AANGELEVERDE TEKST:
#####

Investeerders in de life sciences, met name venture capitalists, richten zich te sterk op de korte termijn. Dit stelt life schiences ondernemer Rein Strijker. Deze korte investeringen staan doorontwikkeling van de sector in de weg.
Strijker maakte zijn opmerkingen tijdens de Dutch Life Sciences Conference, de jaarlijkse bijeenkomst van de Nederlandse life sciences sector. Volgens Strijker, serial entrepreneur en CEO van VitalneXt, is het begrijpelijk dat investeerders streven naar maximaal rendement binnen een overzichtelijke periode, maar dit streven staat haaks op het belang van de innovatieve bedrijven waarin ze investeren. Waar de kapitaalverstrekker vaak ruim voor de marktintroductie van een vinding zijn belang verzilvert, zijn die bedrijven juist gebaat bij financiële zekerheid. Dit terugkerende patroon staat een volwassen life sciences sector in de weg, aldus Strijker.
Strijker vindt dat de sector op zoek moet naar investeerders die langer investeren zodat ondernemers hun product goed naar de markt kunnen brengen. “Waardecreatie gaat uiteindelijk om het realiseren van winst gedurende een lange periode”, vindt Strijker. “En dat is pas mogelijk bij producten die hun weg naar de consument vinden. De kracht van een sector wordt uiteindelijk bepaald door goede producten en de waardering van degenen die de producten kopen.”

#####

RUWE GEGEVENS:
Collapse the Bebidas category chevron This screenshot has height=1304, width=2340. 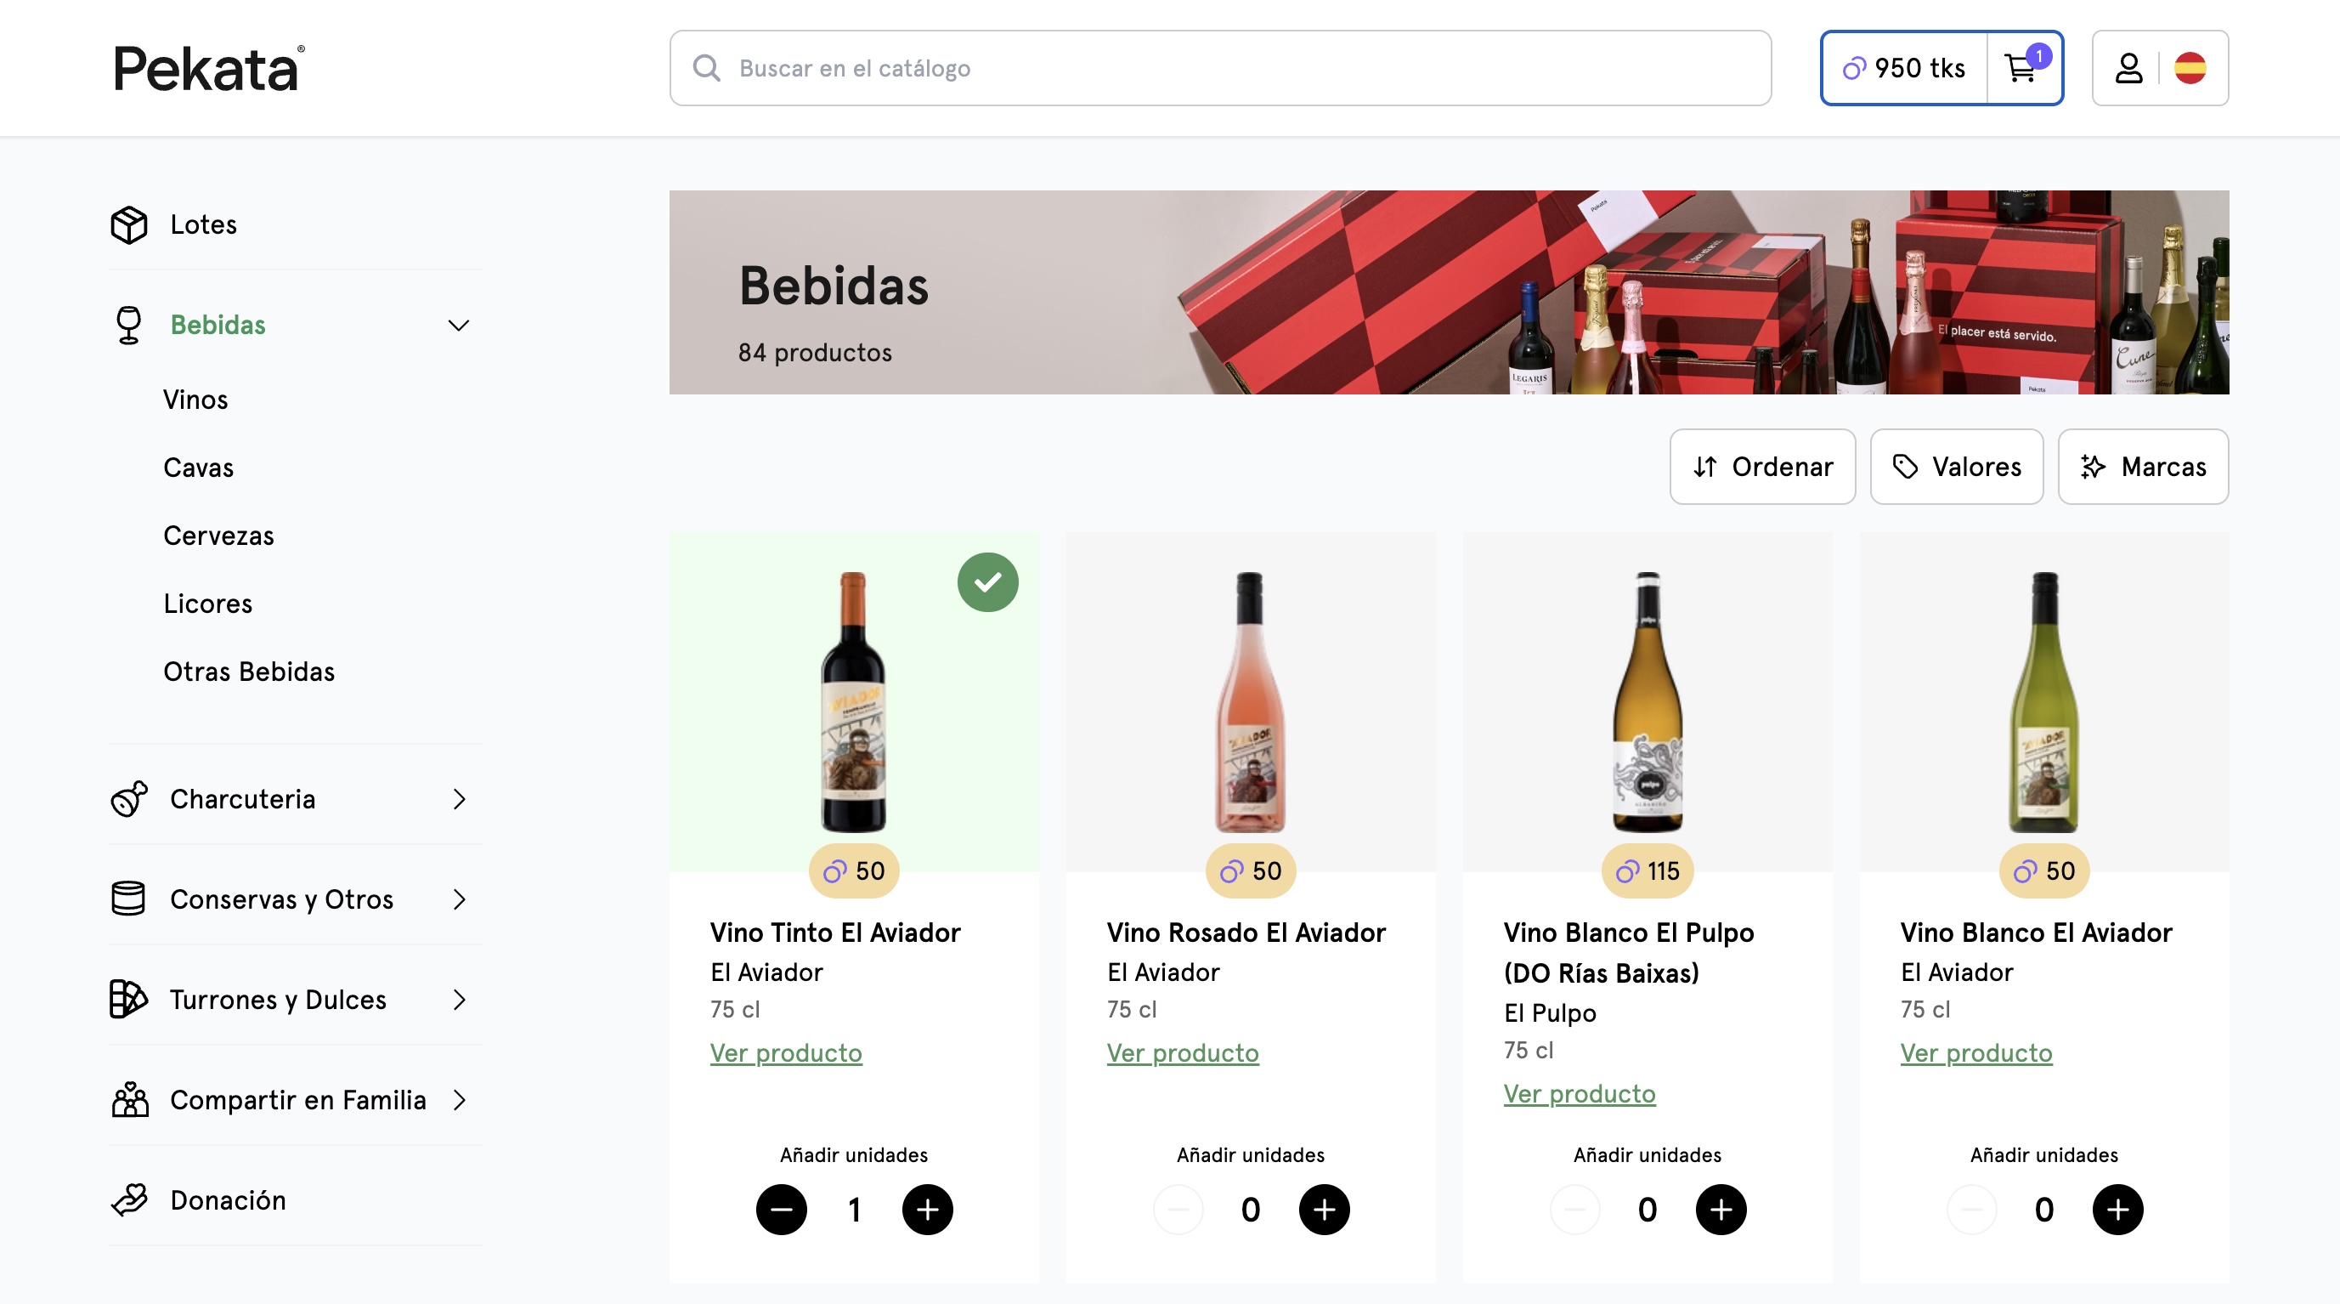pos(460,324)
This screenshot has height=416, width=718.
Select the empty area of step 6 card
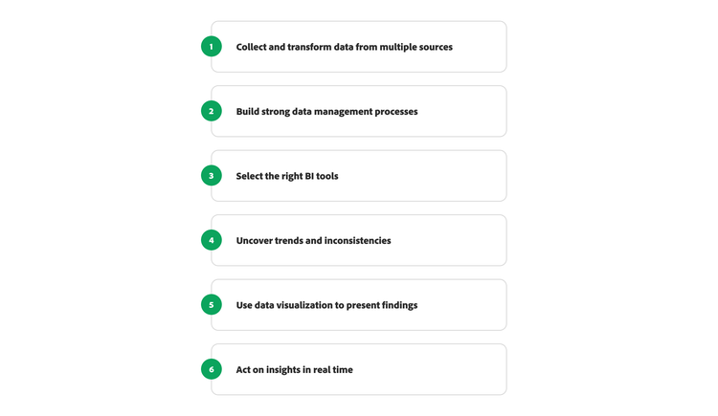point(431,370)
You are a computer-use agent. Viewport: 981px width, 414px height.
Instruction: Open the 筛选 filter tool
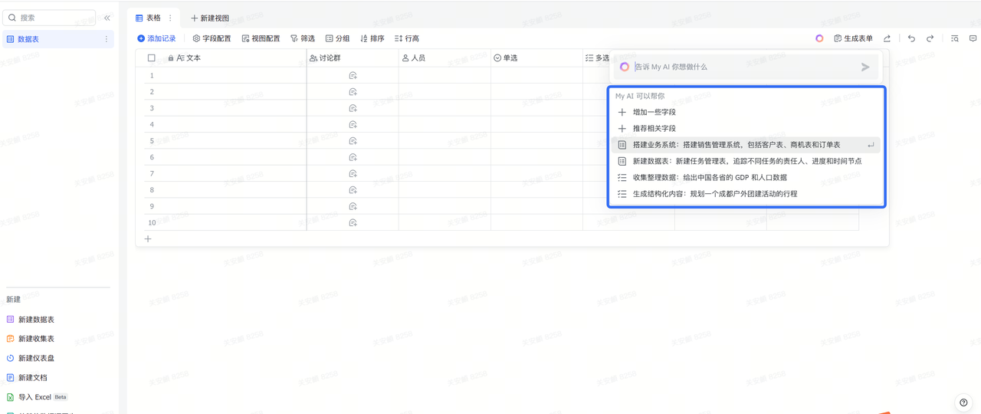[x=303, y=38]
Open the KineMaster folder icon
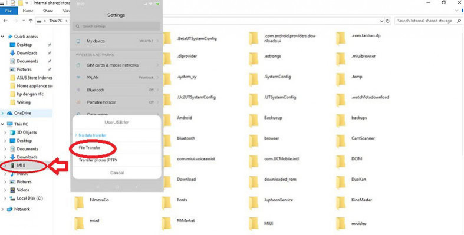The image size is (464, 235). click(341, 203)
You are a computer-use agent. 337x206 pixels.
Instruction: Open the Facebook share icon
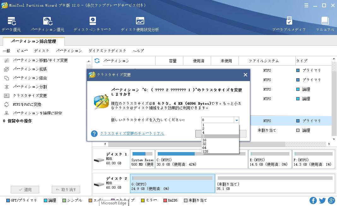(x=313, y=200)
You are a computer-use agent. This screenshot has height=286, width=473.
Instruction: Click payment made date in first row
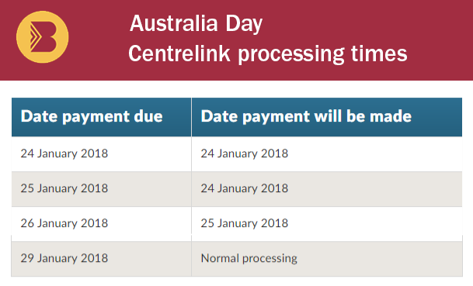[x=327, y=153]
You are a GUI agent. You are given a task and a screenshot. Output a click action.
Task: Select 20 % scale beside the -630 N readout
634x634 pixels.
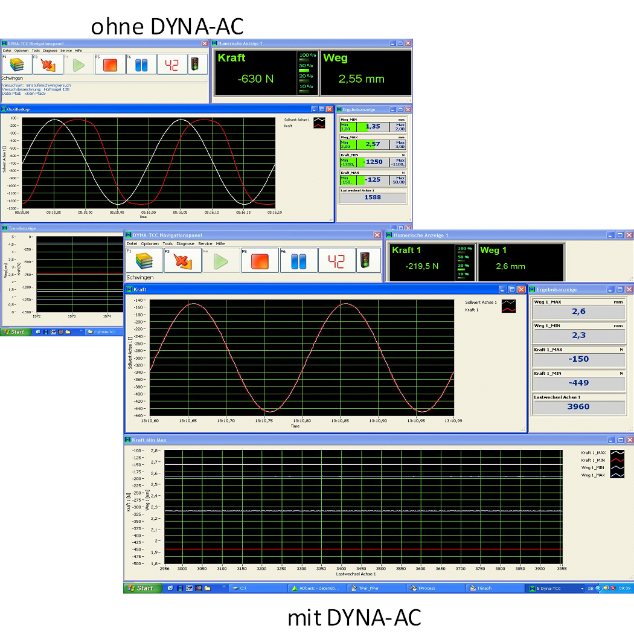pos(306,76)
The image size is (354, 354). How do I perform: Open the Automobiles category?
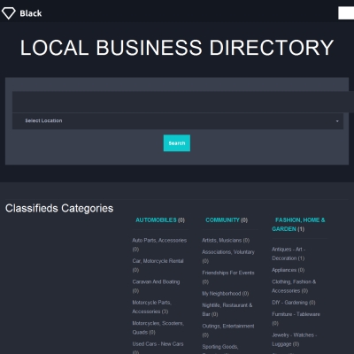(x=156, y=220)
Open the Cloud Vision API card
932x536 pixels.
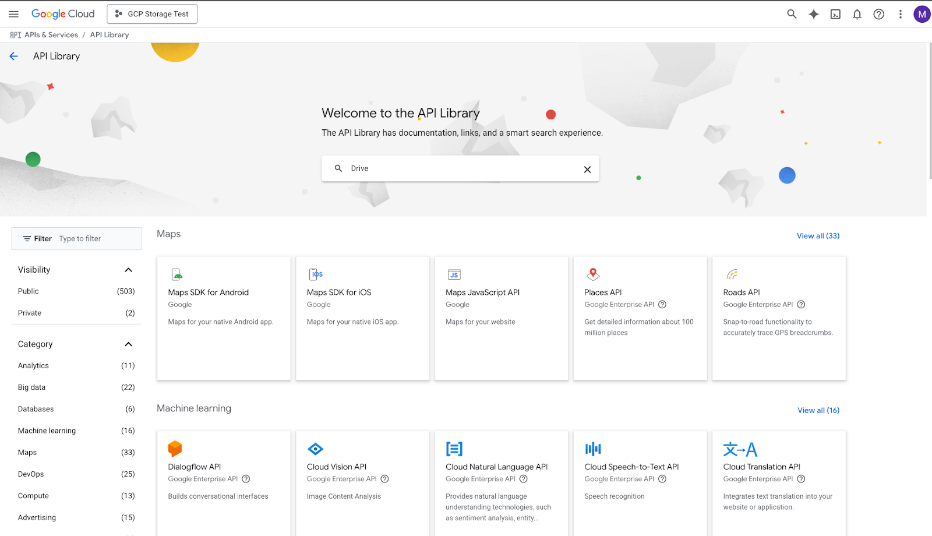[x=362, y=478]
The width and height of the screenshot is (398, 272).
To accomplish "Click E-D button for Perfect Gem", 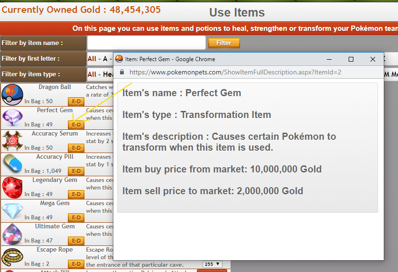I will (76, 125).
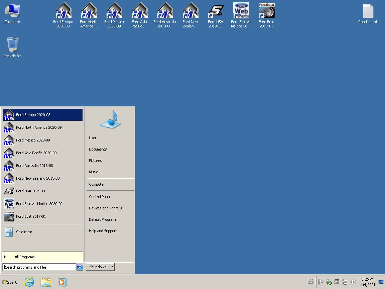Click the Search programs and files field
The width and height of the screenshot is (385, 289).
(x=39, y=267)
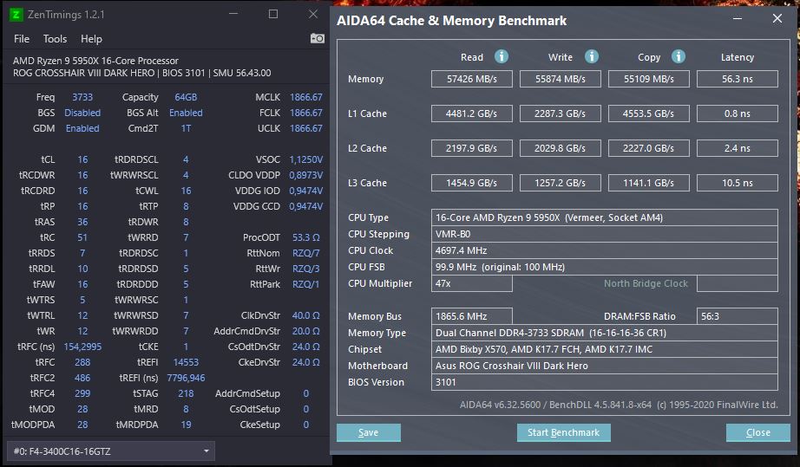Expand the F4-3400C16-16GTZ module dropdown

(207, 451)
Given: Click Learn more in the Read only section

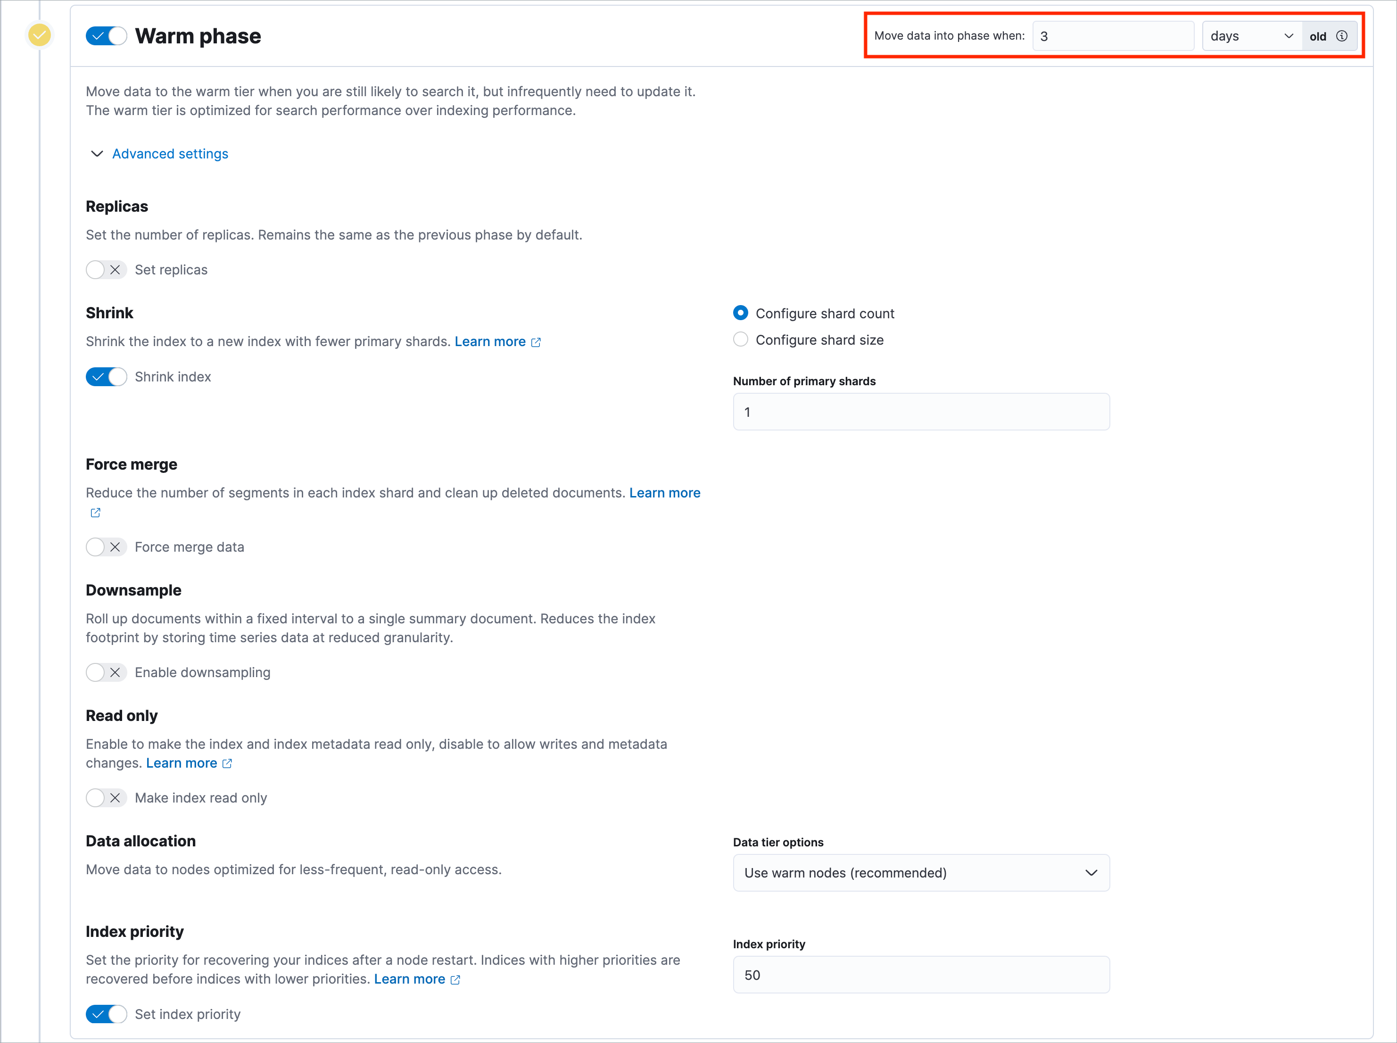Looking at the screenshot, I should tap(182, 763).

#####

UIT TE VOEREN WERK:
[1] Geef voor elk van de volgende beweringen aan of ze klopt met de tekst over investeerders in de life sciences, met ja of nee en de woorden uit de tekst die de doorslag geven, letterlijk geciteerd. (a) Strijker is CEO van VitalneXt. (b) Volgens Strijker verzilveren kapitaalverstrekkers hun belang meestal pas na de marktintroductie van een vinding. (c) De Dutch Life Sciences Conference vindt elk jaar plaats.
[2] Ga verder met de tekst over investeerders in de life sciences, te beginnen na de laatste zin.
Deze gegevens komen uit een andere bron dan de tekst.

ANTWOORDEN:
[1]
(a) Ja: "serial entrepreneur en CEO van VitalneXt".
(b) Nee: "Waar de kapitaalverstrekker vaak ruim voor de marktintroductie van een vinding zijn belang verzilvert".
(c) Ja: "de jaarlijkse bijeenkomst van de Nederlandse life sciences sector".

[2]
Te beperkt
Ook de life sciences sector zelf kan stappen zetten, erkent Strijker. “We zijn vaak veel te beperkt bezig. Ruim 90 procent van alle innovaties is gericht op ziektes, en dan het liefst op moeilijke en zeldzame ziektes.” Volgens hem levert een sterkere aandacht voor gezondheid en preventie de sector meer mogelijkheden op. “Kijk eens hoeveel kansen healthy ageing biedt”, stelt Strijker.” Rond het Universitair Medisch Centrum Groningen is zich op dit gebied een heel kenniscluster aan het ontwikkelen. Gezien de voortschrijdende vergrijzing neemt de vraag naar kwalitatief goede producten op dat vlak alleen maar toe.”
Behalve lucratief kennen innovaties bij verouderingsziektes ook een hoog maatschappelijk rendement. “Als we de gemiddelde leeftijd van mensen met een eerste klinische diagnose van met vijf jaar weten te verhogen, dan beperk je uiteindelijk het aantal dementiepatiënten met 50 procent”, stelt Strijker. “Er is dan veel minder zorg nodig.”